The answer should consist of each line below that contains the word "Select".

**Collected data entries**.
===============
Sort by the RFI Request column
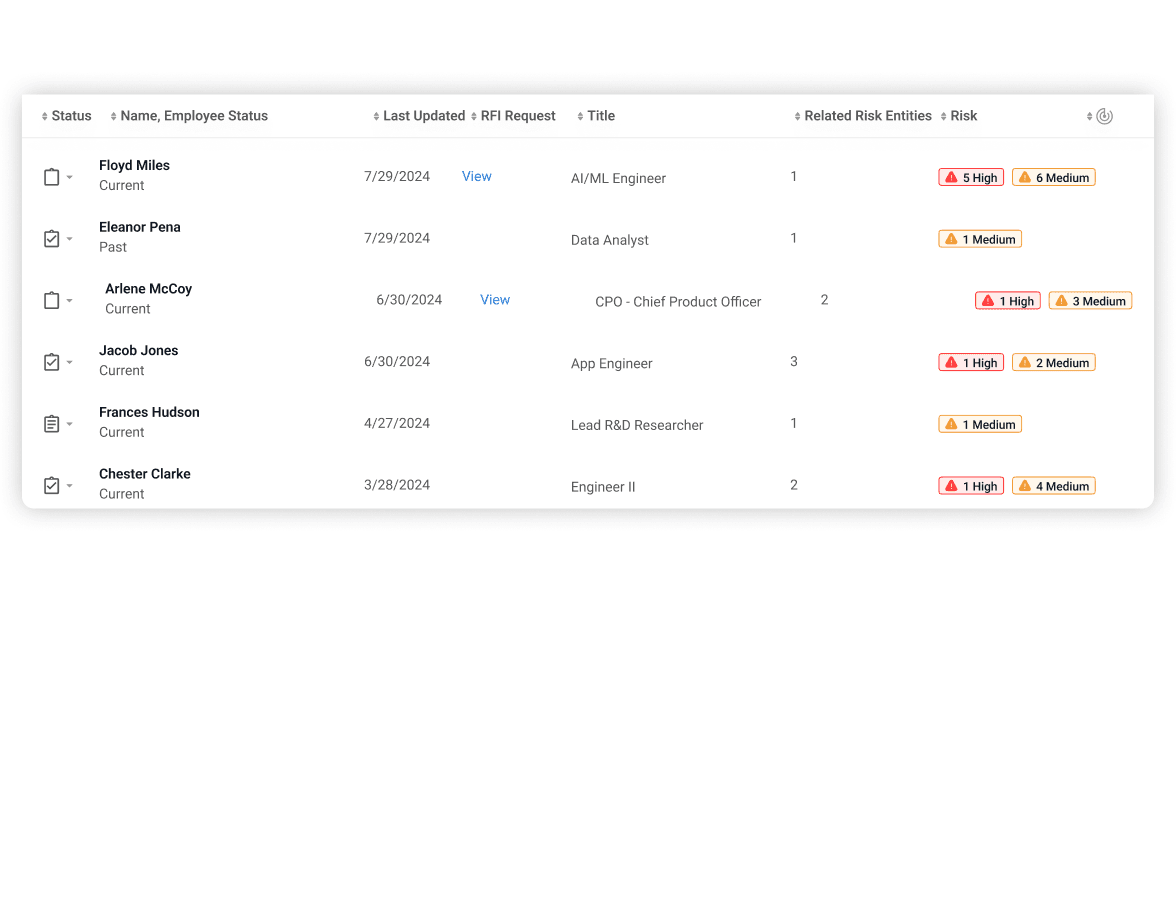The width and height of the screenshot is (1176, 901). pyautogui.click(x=517, y=116)
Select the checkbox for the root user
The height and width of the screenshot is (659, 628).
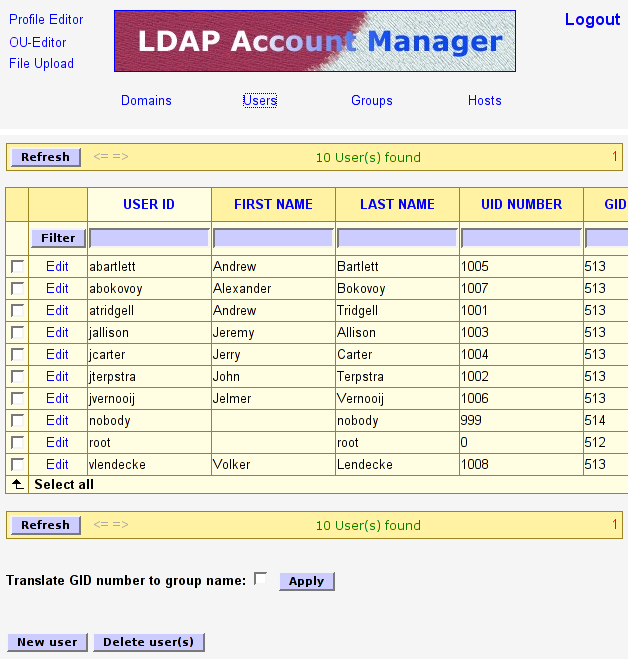[17, 443]
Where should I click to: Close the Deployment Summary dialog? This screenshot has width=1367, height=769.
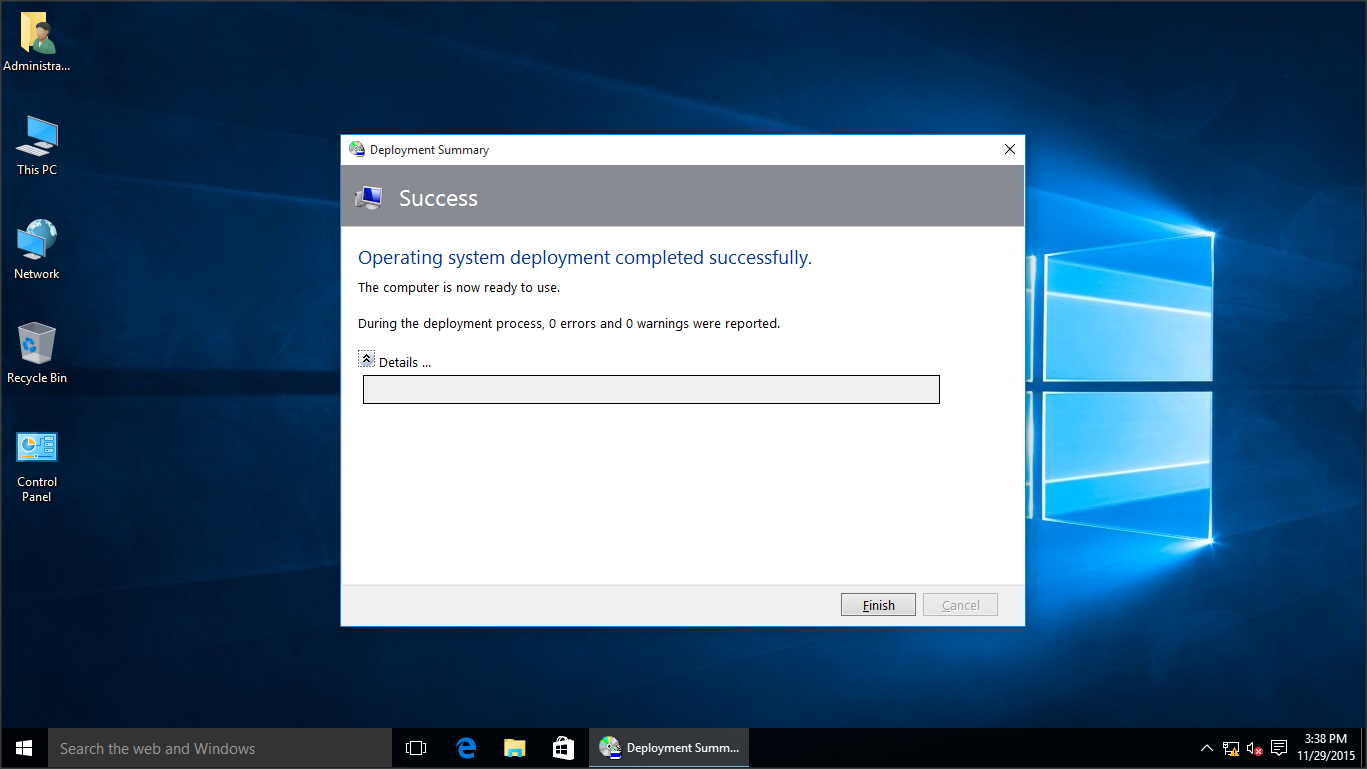tap(1009, 150)
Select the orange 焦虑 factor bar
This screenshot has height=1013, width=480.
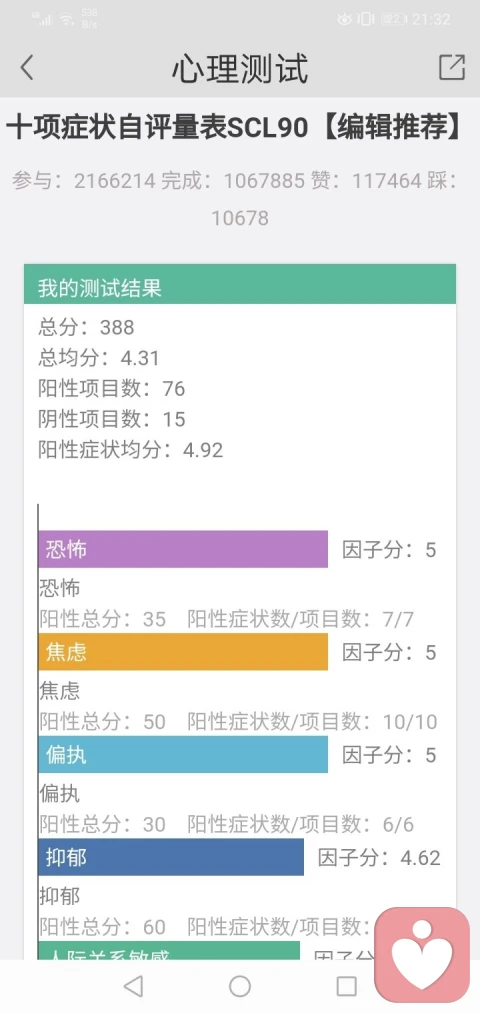coord(183,652)
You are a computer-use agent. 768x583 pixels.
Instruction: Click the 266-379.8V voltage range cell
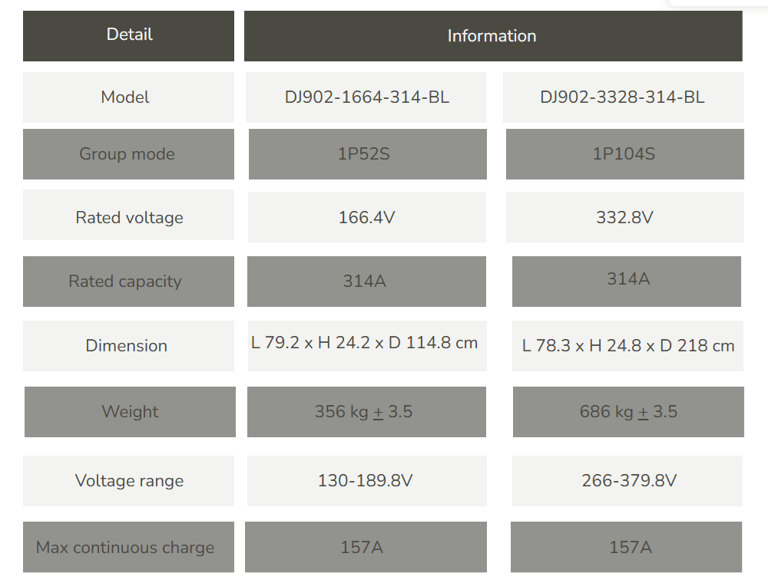pos(627,481)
===============
**RESPONSE BELOW**.
Select the checkbox for the root user
Select the orange 焦虑 factor bar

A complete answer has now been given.